Version	Total Entries	`should_fail`	`json_schema_invalid`	Unique Tools	Unique Workflows
v1.0	197	5	0	85	76
v1.1	253	18	0	122	88
v1.2	378	41	4	178	138

How Galaxy Uses the Conformance Tests

1. API Conformance Tests (Runtime Execution)

The primary use. Galaxy actually runs each conformance test against a live Galaxy server.

Generation: scripts/cwl_conformance_to_test_cases.py reads conformance_tests.yaml and generates a Python test class per version:

lib/galaxy_test/api/cwl/test_cwl_conformance_v1_0.py  (generated, gitignored)
lib/galaxy_test/api/cwl/test_cwl_conformance_v1_1.py  (generated, gitignored)
lib/galaxy_test/api/cwl/test_cwl_conformance_v1_2.py  (generated, gitignored)

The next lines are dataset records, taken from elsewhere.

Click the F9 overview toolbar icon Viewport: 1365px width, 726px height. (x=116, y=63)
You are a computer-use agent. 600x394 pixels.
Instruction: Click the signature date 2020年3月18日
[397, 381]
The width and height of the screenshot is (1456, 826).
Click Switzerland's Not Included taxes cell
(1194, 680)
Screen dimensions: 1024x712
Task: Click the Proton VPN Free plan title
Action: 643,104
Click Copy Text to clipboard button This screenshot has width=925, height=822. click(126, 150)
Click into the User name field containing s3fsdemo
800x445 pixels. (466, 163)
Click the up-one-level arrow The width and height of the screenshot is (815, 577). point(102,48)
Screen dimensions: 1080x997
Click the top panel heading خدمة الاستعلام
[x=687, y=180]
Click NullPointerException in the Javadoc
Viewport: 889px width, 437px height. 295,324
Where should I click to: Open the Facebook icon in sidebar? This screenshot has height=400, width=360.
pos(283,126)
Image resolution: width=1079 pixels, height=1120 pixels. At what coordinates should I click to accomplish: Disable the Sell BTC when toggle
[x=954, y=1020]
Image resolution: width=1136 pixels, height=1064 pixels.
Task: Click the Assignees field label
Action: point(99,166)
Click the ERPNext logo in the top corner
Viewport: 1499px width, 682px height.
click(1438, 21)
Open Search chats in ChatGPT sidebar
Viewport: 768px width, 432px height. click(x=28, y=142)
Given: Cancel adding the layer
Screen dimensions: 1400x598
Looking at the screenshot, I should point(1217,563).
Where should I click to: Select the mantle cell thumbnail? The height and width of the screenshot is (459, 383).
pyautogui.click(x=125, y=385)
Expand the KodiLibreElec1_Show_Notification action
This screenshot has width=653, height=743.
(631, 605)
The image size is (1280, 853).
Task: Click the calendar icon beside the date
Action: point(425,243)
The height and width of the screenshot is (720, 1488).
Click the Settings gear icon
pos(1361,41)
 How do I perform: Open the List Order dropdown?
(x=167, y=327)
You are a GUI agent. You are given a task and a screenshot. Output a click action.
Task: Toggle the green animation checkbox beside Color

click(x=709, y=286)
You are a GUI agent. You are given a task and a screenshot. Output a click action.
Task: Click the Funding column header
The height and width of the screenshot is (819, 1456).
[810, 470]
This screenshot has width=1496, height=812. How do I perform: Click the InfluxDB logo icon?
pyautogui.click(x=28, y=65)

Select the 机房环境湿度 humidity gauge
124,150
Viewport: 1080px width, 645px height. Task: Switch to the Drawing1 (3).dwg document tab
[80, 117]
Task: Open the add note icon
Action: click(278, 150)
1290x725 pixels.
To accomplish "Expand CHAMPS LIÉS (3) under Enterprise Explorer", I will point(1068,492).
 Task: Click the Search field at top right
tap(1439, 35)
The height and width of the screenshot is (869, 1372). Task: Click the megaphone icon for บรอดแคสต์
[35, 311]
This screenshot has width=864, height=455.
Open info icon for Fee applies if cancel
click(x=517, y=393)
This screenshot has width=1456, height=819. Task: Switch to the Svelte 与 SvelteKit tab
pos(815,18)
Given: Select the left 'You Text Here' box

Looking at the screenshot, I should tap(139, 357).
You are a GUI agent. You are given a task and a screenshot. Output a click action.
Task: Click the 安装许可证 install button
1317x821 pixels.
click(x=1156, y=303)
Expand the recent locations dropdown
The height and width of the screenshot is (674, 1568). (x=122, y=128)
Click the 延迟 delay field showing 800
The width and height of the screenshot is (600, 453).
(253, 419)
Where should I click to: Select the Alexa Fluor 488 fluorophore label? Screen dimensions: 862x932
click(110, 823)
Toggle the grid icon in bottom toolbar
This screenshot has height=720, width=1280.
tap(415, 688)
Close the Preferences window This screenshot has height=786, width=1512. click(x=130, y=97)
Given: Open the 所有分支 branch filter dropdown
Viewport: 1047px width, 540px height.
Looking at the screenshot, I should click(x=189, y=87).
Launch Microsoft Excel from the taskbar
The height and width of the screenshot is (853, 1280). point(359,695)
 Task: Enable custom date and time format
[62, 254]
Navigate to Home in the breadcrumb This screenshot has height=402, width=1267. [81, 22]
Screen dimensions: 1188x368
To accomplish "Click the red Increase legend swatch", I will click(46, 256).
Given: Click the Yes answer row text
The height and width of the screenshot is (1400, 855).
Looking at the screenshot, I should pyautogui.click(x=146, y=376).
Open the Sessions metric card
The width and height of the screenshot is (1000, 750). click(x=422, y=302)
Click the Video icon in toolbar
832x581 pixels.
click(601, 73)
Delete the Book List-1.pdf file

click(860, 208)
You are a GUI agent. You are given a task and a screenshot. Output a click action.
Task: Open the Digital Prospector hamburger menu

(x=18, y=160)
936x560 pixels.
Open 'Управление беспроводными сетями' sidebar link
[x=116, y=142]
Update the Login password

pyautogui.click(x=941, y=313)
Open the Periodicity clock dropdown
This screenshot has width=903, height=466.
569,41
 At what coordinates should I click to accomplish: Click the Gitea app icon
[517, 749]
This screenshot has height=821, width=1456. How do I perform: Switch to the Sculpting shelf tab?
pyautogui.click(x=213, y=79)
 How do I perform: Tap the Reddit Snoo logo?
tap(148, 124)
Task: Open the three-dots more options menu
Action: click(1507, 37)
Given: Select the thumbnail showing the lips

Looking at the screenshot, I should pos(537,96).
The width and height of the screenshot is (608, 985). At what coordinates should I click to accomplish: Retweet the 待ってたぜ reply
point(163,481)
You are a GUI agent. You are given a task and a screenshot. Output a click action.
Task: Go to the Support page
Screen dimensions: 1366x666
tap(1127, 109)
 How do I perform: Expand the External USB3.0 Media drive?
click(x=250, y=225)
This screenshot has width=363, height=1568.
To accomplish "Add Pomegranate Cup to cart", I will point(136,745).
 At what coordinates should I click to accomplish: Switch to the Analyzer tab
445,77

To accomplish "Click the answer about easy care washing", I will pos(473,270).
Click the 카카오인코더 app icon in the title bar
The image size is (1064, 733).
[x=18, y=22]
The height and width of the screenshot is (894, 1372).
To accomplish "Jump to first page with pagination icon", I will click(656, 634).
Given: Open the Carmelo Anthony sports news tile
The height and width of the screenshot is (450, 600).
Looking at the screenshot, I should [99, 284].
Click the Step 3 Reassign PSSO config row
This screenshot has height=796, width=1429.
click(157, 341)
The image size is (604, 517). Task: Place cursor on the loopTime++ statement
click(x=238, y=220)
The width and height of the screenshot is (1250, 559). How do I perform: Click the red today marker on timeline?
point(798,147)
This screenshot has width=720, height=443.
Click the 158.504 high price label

Each generated test method looks like:

@pytest.mark.cwl_conformance
@pytest.mark.cwl_conformance_v1_0
@pytest.mark.required
@pytest.mark.command_line_tool
@pytest.mark.green
def test_conformance_v1_0_cl_basic_generation(self):
    """General test of command line generation"""
    self.cwl_populator.run_conformance_test("v1.0",
        "General test of command line generation")

Red/Green classification: The script maintains a hardcoded RED_TESTS dict mapping version -> list of test IDs known to fail in Galaxy. Tests not in the list get @pytest.mark.green; those in the list get @pytest.mark.red. Each red test is also annotated with # required or # not required comments.

Runtime: CwlPopulator.run_conformance_test(version, doc) in lib/galaxy_test/base/populators.py:

Looks up the test entry by matching doc string against conformance_tests.yaml
Resolves tool path and job input path relative to the conformance directory
Stages input files (uploads to Galaxy via the API)
If tool — dynamically creates it via create_tool_from_path() if not already loaded
If workflow — imports via import_workflow_from_path()
Executes via tool request API (POST /api/jobs) or workflow invocation
Compares outputs using cwltest.compare.compare() from the cwltest package

2. CI Pipeline

File: .github/workflows/cwl_conformance.yaml

Runs as a GitHub Actions matrix:

matrix:
  marker: ['green', 'red and required', 'red and not required']
  conformance-version: [cwl_conformance_v1_0, cwl_conformance_v1_1, cwl_conformance_v1_2]
  exclude:
    - marker: red and required
      conformance-version: cwl_conformance_v1_0

Green tests: must pass — CI failure blocks merge
Red and required: continue-on-error: true — tracked but non-blocking
Red and not required: continue-on-error: true — optional spec features

The CI command:

./run_tests.sh --coverage --skip_flakey_fails -cwl lib/galaxy_test/api/cwl \
  -- -m "${{ matrix.marker }} and ${{ matrix.conformance-version }}"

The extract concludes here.